That's Me

That's Me

Thursday, March 9, 2017

Gummy Bears

Earlier this week I woke up at about 2 in the morning with this giant craving for gummy bears. Not just any gummy bears or even gummy worms or gummy butterflies (which are creepy, by the way). I needed to have a certain brand of bears that is carried in stores that are not open in the middle of the night. They're also 45 minutes away. 

What's an independent girl to do when she's craving something she can't wake her hubby up to go get? Hop onto her trusty little Amazon.com app and order herself some gummy bears, of course. I could have just waited until morning and driven to the store to get the gummy bears but my brain didn't think of that then. 

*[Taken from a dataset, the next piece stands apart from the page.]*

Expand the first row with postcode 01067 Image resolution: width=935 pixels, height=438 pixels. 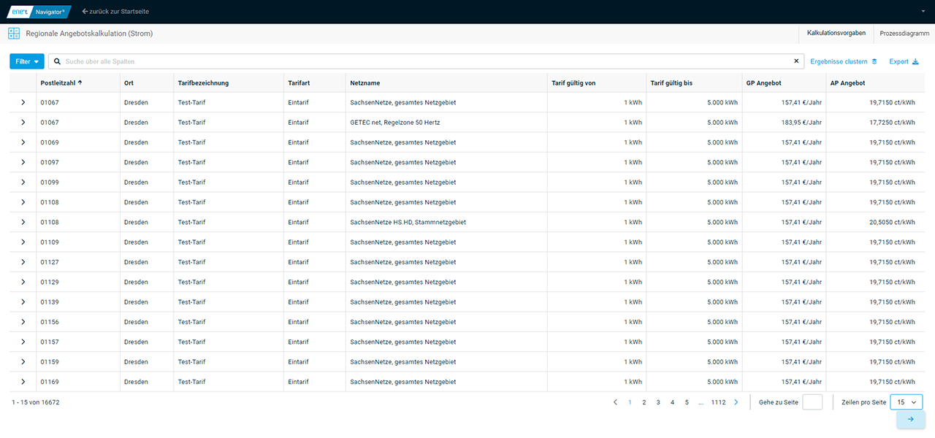tap(23, 102)
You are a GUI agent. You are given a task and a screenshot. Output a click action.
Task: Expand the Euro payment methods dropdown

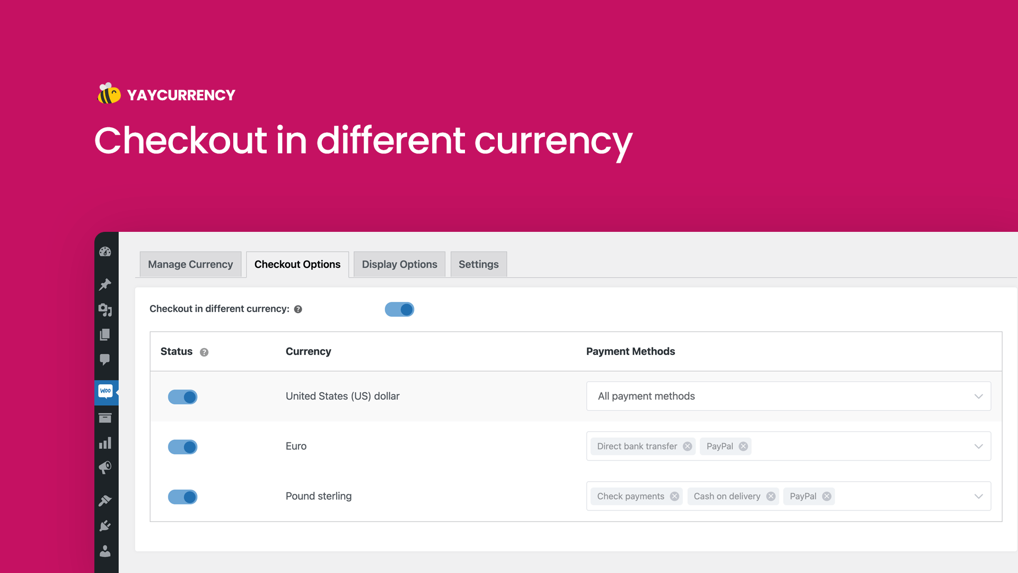978,446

I'm glad my brain didn't tell me to go back to sleep and just buy them in the morning, because I saw that I could order gummies in sizes that I'd only ever dreamt of. Screw this 16 oz bag of candy nonsense. I could order bags bigger than my head! 

Thanks to handy dandy Amazon Prime, I only had to wait 2 days for my squishy yumminess to arrive. I won't lie, it was a long 2 days. Hubby would come home from work, sniffing around like a bloodhound, and I'd have to tell him the gummies weren't here yet. The sad, disappointed look as he walked away with his head down was heart breaking. 

Then, on a cold, windy day, I saw the glorious brown truck in my driveway. The UPS man was carrying a big box and I ran to open the door. I squealed in delight and tried so hard not to lunge at him, wanting that box in my arms immediately. He slowly backed away from the door, not taking his eyes off of me and I turned around to see Ginger Girl with a wicked grin on her face. 

That particular grin is not so unusual for her so I ignored it as I danced around, hugging my box to my chest. Then I saw it...the reason for her devious little smirk. She was holding my scissors. 

I tried to get them from her, but she pranced away, holding them just out of my reach. I couldn't open the box. She was tormenting me and I became a lion. I was growling and pawing at that box while she stood there laughing and taunting me with the tool needed to open the box. When I resorted to opening it with my teeth, Ginger Girl finally handed me the scissors. 

To show just how large a 5 lb bag
is, my not-so-little hand for comparison.
My craving was giant so I had to get a giant bag.  

Oddly enough, 5 pounds is cheaper than 3 pounds. Blondie's take on that: "This is America, where we encourage obesity with large portions." Way to burst my bubble, child.